→ **Your task**:
Set out exactly, and with nothing added, the line containing "643x361 pixels. Task: Click" and every line after it through the final line of the data.

[Collected data]
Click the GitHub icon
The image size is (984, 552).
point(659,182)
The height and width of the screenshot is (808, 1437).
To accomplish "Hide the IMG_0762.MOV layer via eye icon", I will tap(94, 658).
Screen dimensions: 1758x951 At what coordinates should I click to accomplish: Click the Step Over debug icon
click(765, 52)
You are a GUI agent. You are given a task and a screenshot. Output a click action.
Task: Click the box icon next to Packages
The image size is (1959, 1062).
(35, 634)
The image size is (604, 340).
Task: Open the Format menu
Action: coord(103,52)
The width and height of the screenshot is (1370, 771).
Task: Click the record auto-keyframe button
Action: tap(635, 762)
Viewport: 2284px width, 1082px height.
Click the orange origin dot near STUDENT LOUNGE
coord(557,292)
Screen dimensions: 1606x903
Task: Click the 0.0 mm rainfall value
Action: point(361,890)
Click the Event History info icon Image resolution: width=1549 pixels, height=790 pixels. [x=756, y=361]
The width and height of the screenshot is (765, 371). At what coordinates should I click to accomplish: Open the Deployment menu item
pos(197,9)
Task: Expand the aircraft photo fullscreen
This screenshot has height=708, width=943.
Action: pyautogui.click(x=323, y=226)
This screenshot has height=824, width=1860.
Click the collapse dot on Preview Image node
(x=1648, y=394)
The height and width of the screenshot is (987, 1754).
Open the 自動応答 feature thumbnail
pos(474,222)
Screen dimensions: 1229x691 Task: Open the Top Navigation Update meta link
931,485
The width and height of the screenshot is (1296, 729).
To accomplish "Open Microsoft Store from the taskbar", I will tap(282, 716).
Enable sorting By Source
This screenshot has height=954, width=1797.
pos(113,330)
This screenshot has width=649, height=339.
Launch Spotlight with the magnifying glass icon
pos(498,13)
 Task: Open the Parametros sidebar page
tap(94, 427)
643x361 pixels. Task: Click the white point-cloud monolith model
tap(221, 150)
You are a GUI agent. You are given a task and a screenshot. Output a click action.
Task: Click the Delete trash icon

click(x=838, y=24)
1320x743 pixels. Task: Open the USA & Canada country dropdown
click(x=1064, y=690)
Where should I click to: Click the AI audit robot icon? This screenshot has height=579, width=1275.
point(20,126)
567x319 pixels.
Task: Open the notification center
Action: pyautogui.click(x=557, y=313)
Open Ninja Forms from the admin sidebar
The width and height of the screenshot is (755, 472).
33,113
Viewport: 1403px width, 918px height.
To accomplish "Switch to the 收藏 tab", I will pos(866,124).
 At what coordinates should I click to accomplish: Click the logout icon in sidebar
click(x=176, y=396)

→ **Expected output**:
643x361 pixels. Task: Click the white point-cloud monolith model
tap(221, 150)
You are a GUI agent. You are given a task and a screenshot. Output a click action.
Task: Click the Delete trash icon

click(x=838, y=24)
1320x743 pixels. Task: Open the USA & Canada country dropdown
click(x=1064, y=690)
Where should I click to: Click the AI audit robot icon? This screenshot has height=579, width=1275.
point(20,126)
567x319 pixels.
Task: Open the notification center
Action: pyautogui.click(x=557, y=313)
Open Ninja Forms from the admin sidebar
The width and height of the screenshot is (755, 472).
33,113
Viewport: 1403px width, 918px height.
To accomplish "Switch to the 收藏 tab", I will pos(866,124).
 At what coordinates should I click to accomplish: Click the logout icon in sidebar
click(x=176, y=396)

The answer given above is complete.